Ambrosia

Le temps passe, l’individu évolue, les liens changent. C’est déchirant.

Il s’agit là d’un effet déplaisant éprouvé de manière récurrente dans une zone plus ou moins vaste de mon organisme. C’est la douleur.

Il s’agit là d’une souffrance morale, d’une affliction, d’un chagrin. C’est la peine.

Ces sensations collent à la peau, s’installent, voyagent à travers nos corps. Je les ai tous deux apprivoisé. Le deuil n’existe pas lui, il se cache encore. Alors j’ai dû me familiariser avec les autres. J’ai fini par me sentir bien en leur compagnie. Ce fut un leurre.

Je me devais de cristalliser le corps de la femme pour m’en souvenir. Il m’était désormais inaccessible. Parfois flou, parfois démembré, parfois enfermé, parfois étouffé, parfois transparent, voilà par quoi je suis passé. Ce fut une souffrance.

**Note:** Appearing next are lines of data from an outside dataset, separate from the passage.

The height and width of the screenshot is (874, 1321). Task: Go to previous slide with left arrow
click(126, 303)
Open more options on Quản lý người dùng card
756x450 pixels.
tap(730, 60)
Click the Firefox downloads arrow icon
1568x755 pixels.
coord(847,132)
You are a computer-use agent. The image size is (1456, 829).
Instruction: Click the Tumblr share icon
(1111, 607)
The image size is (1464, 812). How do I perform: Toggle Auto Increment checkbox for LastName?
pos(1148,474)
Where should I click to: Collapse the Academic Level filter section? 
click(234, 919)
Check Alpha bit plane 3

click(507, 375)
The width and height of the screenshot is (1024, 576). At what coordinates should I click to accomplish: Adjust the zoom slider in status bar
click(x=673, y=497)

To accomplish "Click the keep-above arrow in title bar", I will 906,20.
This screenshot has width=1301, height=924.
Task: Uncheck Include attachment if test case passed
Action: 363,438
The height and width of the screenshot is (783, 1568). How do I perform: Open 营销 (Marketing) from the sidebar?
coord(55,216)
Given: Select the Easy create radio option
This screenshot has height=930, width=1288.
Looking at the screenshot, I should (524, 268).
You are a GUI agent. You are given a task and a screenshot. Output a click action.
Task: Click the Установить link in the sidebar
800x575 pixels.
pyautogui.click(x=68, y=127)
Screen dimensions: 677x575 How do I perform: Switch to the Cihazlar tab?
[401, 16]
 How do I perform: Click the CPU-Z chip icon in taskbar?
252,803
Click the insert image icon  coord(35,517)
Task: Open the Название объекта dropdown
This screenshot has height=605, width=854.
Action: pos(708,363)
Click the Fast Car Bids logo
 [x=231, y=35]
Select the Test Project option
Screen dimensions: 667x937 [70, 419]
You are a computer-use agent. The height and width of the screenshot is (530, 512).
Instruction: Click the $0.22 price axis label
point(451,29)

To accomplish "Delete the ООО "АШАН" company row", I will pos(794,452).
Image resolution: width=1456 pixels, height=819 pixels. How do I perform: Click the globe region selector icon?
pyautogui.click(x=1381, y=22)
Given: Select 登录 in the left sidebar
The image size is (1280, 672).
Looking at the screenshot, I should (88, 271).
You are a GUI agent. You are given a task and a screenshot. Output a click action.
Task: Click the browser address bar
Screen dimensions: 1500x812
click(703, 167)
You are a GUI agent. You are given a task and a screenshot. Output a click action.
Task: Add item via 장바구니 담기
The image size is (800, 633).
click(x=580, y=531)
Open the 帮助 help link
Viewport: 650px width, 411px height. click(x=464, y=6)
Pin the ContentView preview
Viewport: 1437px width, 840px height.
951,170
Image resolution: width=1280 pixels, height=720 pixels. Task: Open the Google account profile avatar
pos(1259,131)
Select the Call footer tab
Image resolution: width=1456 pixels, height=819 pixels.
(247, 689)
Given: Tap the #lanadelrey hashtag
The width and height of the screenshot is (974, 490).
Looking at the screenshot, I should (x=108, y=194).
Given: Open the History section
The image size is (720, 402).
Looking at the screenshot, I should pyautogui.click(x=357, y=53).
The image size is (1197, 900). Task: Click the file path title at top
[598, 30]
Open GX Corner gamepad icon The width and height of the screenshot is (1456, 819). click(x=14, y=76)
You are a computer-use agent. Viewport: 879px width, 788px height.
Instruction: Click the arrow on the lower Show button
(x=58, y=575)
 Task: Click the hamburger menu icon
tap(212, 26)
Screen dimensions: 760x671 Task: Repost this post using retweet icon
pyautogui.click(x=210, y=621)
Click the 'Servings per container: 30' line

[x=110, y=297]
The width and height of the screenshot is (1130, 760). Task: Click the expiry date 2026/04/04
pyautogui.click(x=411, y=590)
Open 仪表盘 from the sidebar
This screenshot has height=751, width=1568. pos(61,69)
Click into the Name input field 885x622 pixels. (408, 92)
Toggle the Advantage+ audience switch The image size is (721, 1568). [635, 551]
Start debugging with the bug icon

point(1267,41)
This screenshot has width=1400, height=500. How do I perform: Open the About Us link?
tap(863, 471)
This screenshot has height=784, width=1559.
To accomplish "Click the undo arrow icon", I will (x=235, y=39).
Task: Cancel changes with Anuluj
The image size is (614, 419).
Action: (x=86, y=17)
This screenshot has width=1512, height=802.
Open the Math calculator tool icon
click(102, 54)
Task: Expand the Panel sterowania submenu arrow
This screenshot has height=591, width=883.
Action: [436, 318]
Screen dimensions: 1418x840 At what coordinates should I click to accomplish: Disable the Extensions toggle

Cela me hante et fait partie de mon tout. Je m’en suis nourri. C’est mon ambroisie.

Dans l’Iliade d’Homère, le corps de Sarpédon est recouvert d’ambroisie par Apollon, celui de Patrocle par Thétis et celui d’Hector par Aphrodite. Dans ces trois cas, il s’agit de préserver le corps de la corruption. En effet, proclame Thétis au sujet de Patrocle : « Quand bien même il demeurait là, gisant, toute une année, sa chair demeurera intacte, et embellira même ». C’est mon nectar, c’est mon miel, c’est mon Dorian Gray.

Cette substance ne me rendra pas immortel, mais la femme au buste, elle, restera à jamais dans mon âme. C’est une certitude.